I mentioned no alcohol was allowed in the house; however, we spotted a little “bar” across the road. I have put this into inverted commas because you couldn’t really call it a bar, not in the buy your drinks at the bar, sit in nice comfy seats AND actually be housed in a building, sense of the word. It was literally a few tables and chairs under a corrugated roof, with a fridge on the side of the road, and the bar staff slept there. Ha, but then this is Thailand (and one of the reasons why I love it so much). We frequented that bar every day and had some good times there.

Our Little Bar

Our Little Bar

Living at the brown house had its routines. Breakfast was 8-9am, lunch was 12-1pm and dinner was 5-6pm. Bit like being at school really, although the food was better. The first week of the tour was a sightseeing one and there was a lot of free time. Everyone was really nice, although there were a few girls who formed a little group and (maybe this was from being a bit older) but I thought they kept coming out with silly comments, and were not interested in anything that we went to see, only drinking and flirting with the boys. Now I am not saying there is anything wrong with that, most certainly not, but some of them didn’t really make the effort with anyone and it was slightly wearing after a while. We had our first Thai language lesson, which taught us the basics to get by, and an introduction to Thai culture- the dos and don’ts of living in this country. We had Thai lessons everyday of that first week. It wasn’t compulsory to go but as the activities were included in the cost of the trip it seemed silly to miss out on anything. I think I missed one, due to me and a guy from the UK, Niki, getting an impromptu lesson, in the bar the night before, from one of the co-ordinators, Yin. We came to the conclusion that the learning of Thai together with the consumption of alcohol made for an easier way to remember the words. Needless to say we did not remember anything when we went to our next lesson!

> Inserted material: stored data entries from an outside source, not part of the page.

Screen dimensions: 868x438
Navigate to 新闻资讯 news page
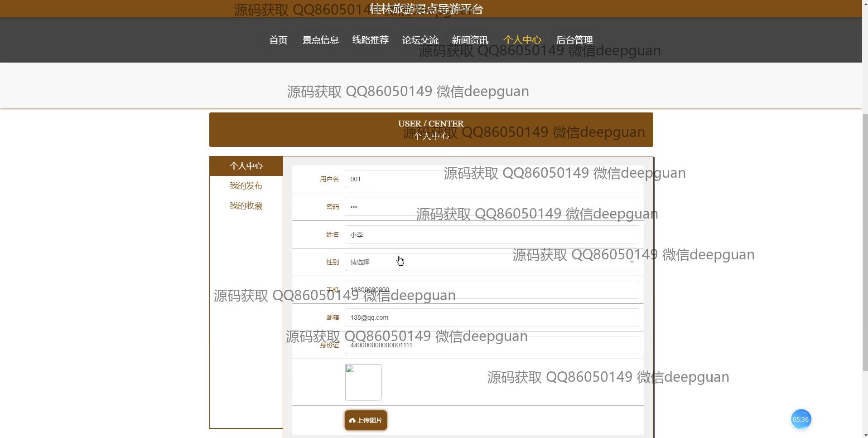pyautogui.click(x=470, y=40)
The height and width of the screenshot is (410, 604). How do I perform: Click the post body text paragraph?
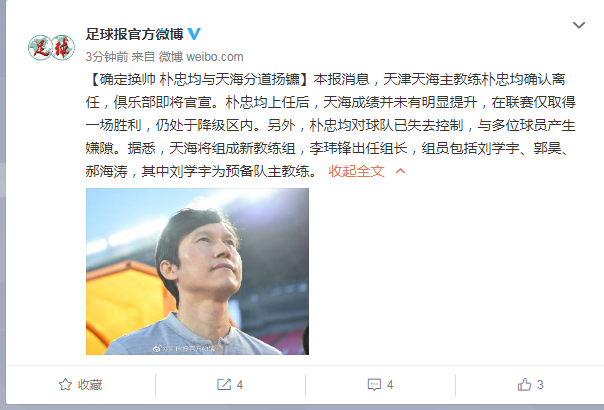pyautogui.click(x=331, y=125)
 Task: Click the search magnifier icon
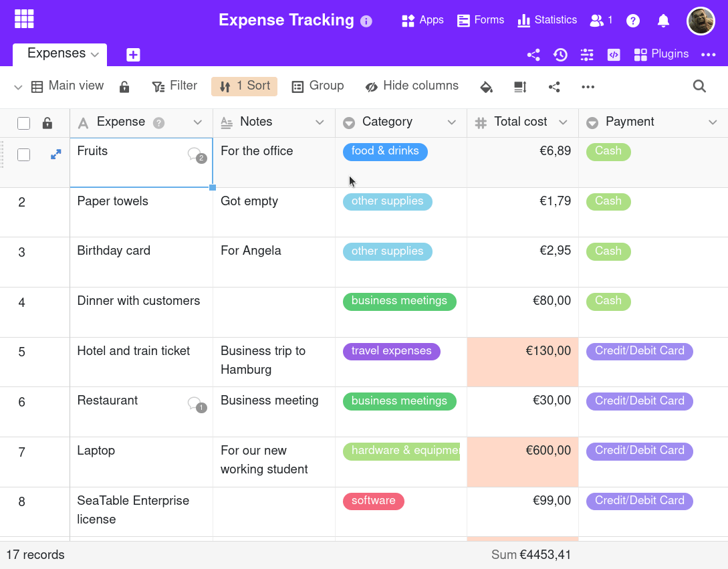tap(699, 86)
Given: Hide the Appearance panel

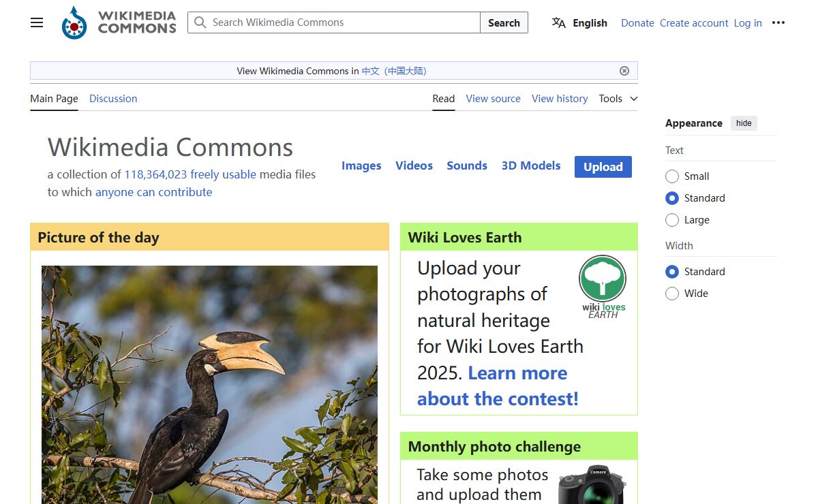Looking at the screenshot, I should [x=744, y=123].
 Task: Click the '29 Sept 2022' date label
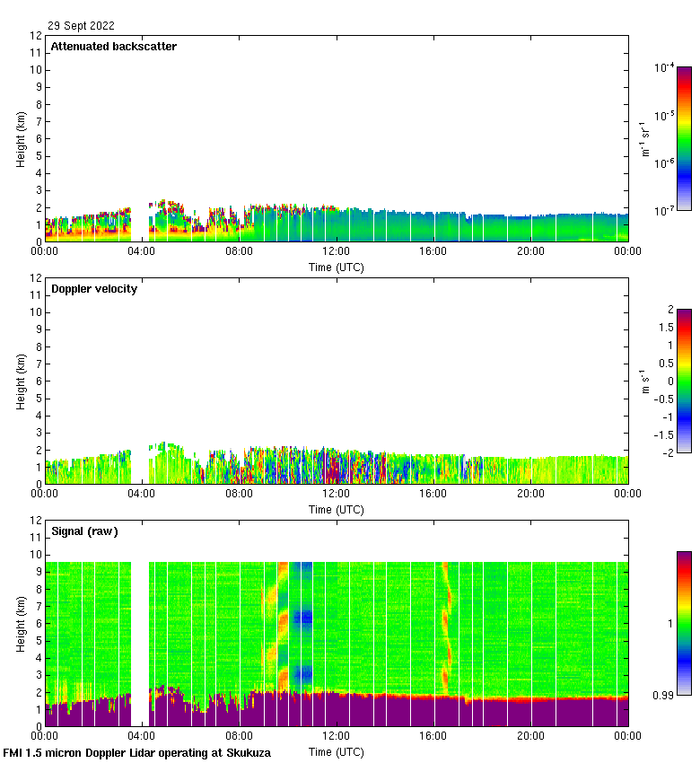pyautogui.click(x=81, y=26)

We had cooking lessons in which we learned how to make a variety of dishes, one being papaya salad. Papaya salad, or  ส้มตำ-Som Tam, is one of Thailand’s national dishes. It is relatively easy to make, very nutritious, and can be quite spicy but very flavoursome.

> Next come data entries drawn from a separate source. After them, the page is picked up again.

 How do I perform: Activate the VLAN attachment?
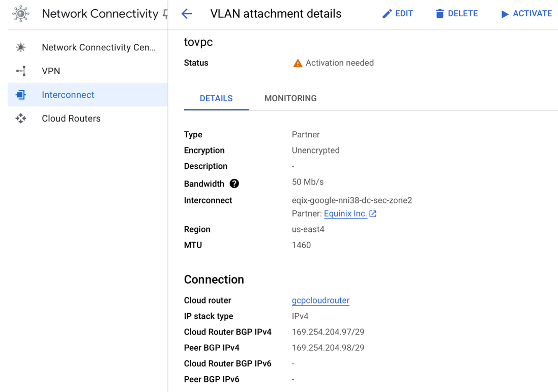[x=526, y=14]
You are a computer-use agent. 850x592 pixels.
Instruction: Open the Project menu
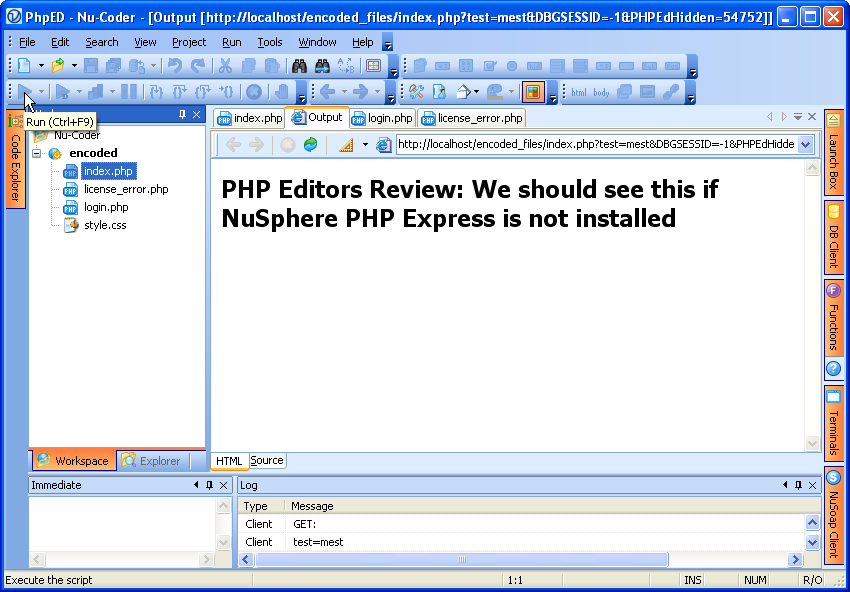189,42
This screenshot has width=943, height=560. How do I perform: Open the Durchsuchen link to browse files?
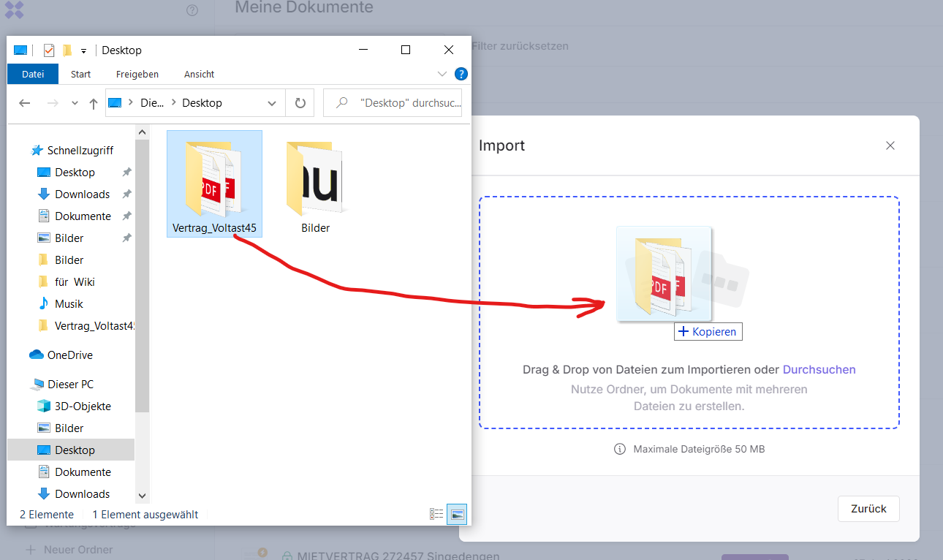[819, 369]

The co-ordinators also took us for walks around the village, so we could get our bearings. Singburi is situated on the flat river plain of the Chao Phraya river, which weaves its way through the province. Near to where we stayed there was a small market with a few shops, and there were small restaurants along the river which serve different Thai dishes, including frog (กบ-gohp), which is actually quite nice, very spicy though but it tastes just like chicken. My favourite dish was chicken and rice (ข้าวมันไก่-Khao man gai) which was extremely cheap, around 20baht (about 40p). You will find that eating as the Thais do, on the street or in these little riverside restaurants, which are no more than a few tables and chairs, a cooking area and covered from the rain by a straw roof, are by far the cheapest places to dine.  Wednesdays were BBQ night and we all piled into trucks (สองแถว-songthaew , literally meaning two rows – 2 benches fixed along either side of the back of a truck, covered with a roof), into town. The BBQ place was a small restaurant with long wooden tables and chairs and there was a “help yourself” array of vegetables, salad and sauces. On the tables were small BBQ’s, which had a sloping middle section to cook the meat on and surrounding that was boiling water, in which to cook vegetables. They are quite delicious, although not my favourite way to dine, but it was nice to have some meat after 2 weeks of vegetables. There was also entertainment in the form of karaoke and, love it or hate it, (I only get involved if I have sunk several vodkas) the Thais absolutely love it. In that particular restaurant the staff lower a projector screen, on which to play the video of your chosen karaoke song, you get given a microphone and away you go. There are loads of karaoke bars and restaurants throughout Thailand, so if this is how your get your kicks on a night out, then you won’t have far to look.